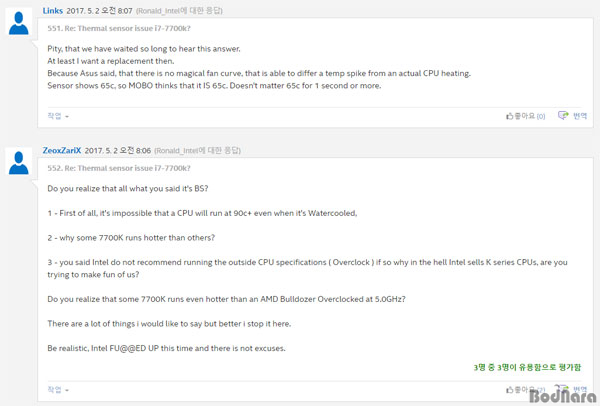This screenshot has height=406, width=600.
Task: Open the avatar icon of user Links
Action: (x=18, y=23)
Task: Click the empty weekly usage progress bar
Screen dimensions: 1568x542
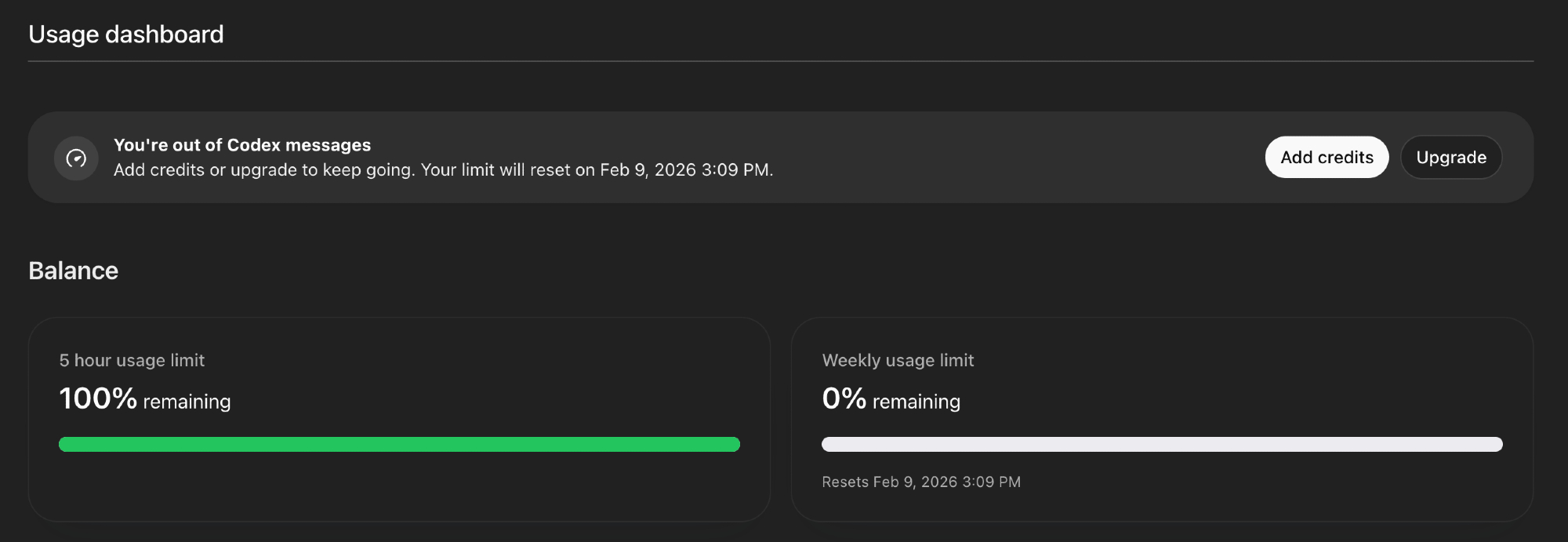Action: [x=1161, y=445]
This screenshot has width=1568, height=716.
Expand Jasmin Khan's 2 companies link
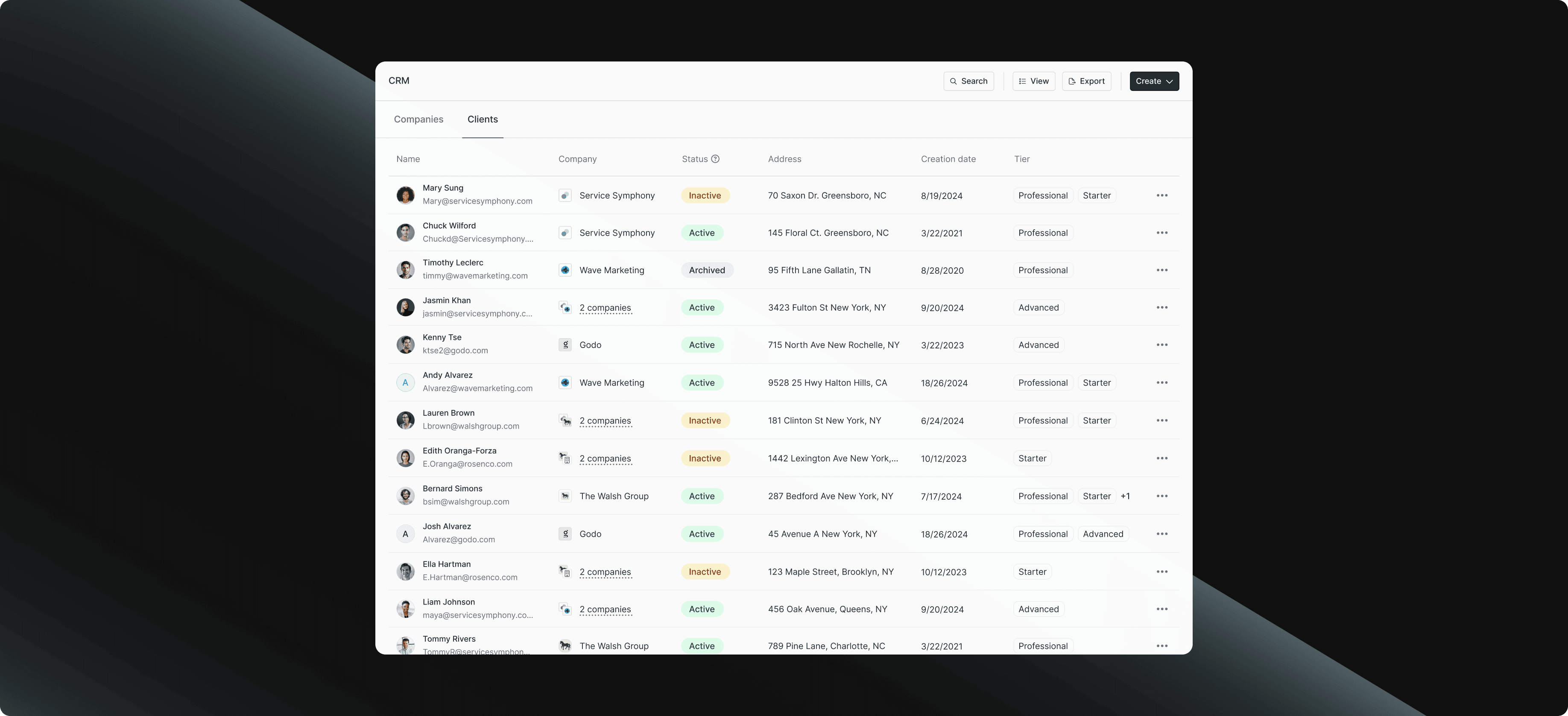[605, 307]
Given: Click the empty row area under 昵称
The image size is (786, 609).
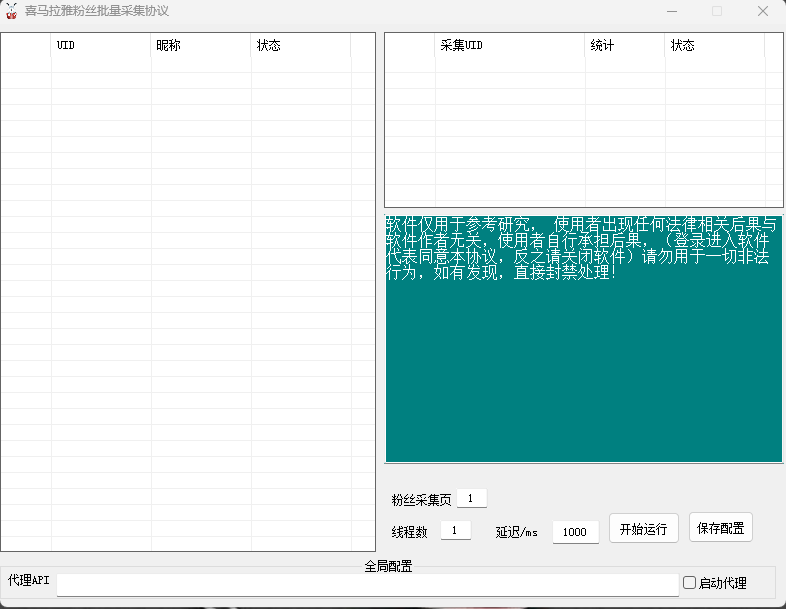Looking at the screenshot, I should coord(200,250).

## GIVEN PROBLEM
Rewrite all the records above as a JSON list of strings, with one string per line and no blank lines. Leave the pictures out.

## FINISHED ANSWER
[
  "This screenshot has height=406, width=600.",
  "Task: Open the avatar icon of user Links",
  "Action: (x=18, y=23)",
  "Task: Click the empty weekly usage progress bar",
  "Screen dimensions: 1568x542",
  "Action: [x=1161, y=445]",
  "This screenshot has width=1568, height=716.",
  "Expand Jasmin Khan's 2 companies link",
  "[605, 307]",
  "Given: Click the empty row area under 昵称",
  "The image size is (786, 609).",
  "Looking at the screenshot, I should coord(200,250)."
]